* **EXERCISE PROMPT**:
According to the PX4 module parameters text, what setting should VTQ_DISARM_TRIG be given?

* **EXCERPTED TEXT**:
········
PX4 Module Parameters¶
The VTQ_TRGT_MOD_ID parameter sets which module the Module Params are synchronized with. When this parameter is written, the Module Params will be fetched from the module with that module ID and the values displayed for the Module Params will be updated. If you would like to specifically synchronize those parameters without switching module IDs you can set VTQ_REDO_READ. It will immediately set itself back to disabled, but the Module Params will synchronize.
PX4 Module Parameters¶
Sometimes if the link from your computer to your flight controller is slow, VTQ_REDO_READ will not immediately set itself back to disabled. In these cases it is recommended that you refresh the parameters.
Refreshing parameters when VTQ_REDO_READ is stuck¶
In this example, we will set the module’s input parser to PWM mode. This means that received throttle commands are applied as a percentage of your module’s supply voltage. For example, if your module is powered by 20V, a 50% throttle command tells the module to apply a 10V drive voltage. More information about the different throttle modes can be found in the Throttle Mode documentation. We will be setting up the motors to work as if the quadcopter is set up as in the diagram below.
Module Organization on Quadcopter¶
First, we will set the flight controller specific parameters. VTQ_ARM_BEHAVE can be left as the default “Use Motor Arm Behavior”. VTQ_DISARM_TRIG will be set to “Coast Motors”. This will turn the motor controllers off and allow the motors to spin freely. In VTQ_TELEM_IDS_1 select 0, 1, 2, and 3 to indicate that the flight controller should request telemetry from those module IDs (because this is a bitset parameter, the actual number that is set will be 15). Set VTQ_NUM_CVS to 4. This means that your IFCI packet will be filled with 4 control signals and that the available control value indices will be 0, 1, 2, and 3. More can be read about this in the IFCI documentation. After setting these parameters, reboot the flight controller.
········
Word and element location entries

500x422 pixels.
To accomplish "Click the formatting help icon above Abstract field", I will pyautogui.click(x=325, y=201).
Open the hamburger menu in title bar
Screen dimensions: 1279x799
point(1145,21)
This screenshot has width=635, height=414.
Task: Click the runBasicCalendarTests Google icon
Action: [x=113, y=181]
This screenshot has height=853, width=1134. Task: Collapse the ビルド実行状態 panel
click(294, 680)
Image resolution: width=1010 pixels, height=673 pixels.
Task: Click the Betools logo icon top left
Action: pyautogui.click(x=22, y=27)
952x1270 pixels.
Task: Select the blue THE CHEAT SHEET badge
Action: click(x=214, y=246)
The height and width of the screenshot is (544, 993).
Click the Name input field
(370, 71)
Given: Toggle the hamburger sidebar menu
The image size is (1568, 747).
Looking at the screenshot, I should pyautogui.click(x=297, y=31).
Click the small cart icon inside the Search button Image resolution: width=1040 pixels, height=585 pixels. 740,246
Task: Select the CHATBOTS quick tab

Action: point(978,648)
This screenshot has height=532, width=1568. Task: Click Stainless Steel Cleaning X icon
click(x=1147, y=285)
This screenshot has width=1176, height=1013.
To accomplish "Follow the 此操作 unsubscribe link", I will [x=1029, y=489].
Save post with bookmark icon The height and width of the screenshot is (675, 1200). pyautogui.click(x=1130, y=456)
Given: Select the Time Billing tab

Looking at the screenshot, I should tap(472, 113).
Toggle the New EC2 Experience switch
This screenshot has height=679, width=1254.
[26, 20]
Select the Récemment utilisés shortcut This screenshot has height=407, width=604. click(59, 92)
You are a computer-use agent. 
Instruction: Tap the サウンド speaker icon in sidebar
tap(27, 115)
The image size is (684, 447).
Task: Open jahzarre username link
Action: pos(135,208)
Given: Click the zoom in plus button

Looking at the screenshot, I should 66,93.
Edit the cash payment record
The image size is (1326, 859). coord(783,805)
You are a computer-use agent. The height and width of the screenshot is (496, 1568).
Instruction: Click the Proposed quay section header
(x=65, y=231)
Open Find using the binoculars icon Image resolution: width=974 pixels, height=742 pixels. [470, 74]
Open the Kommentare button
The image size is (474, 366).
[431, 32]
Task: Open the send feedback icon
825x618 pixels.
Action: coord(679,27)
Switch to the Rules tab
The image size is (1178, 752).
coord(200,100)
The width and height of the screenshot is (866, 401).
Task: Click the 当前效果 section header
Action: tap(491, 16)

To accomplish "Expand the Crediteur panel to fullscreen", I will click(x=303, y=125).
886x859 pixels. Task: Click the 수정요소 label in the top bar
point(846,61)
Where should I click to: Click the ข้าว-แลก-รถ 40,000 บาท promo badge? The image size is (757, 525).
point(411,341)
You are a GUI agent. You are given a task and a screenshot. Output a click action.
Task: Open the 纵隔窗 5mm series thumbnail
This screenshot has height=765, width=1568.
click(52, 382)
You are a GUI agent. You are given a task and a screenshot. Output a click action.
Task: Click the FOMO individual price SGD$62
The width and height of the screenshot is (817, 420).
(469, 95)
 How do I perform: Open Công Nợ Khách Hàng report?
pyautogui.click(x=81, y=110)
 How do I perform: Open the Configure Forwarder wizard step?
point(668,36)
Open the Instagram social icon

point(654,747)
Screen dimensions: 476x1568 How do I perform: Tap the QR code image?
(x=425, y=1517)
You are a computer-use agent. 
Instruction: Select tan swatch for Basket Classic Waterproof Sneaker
········
* **COMPLETE OUTPUT**:
"Coast Motors"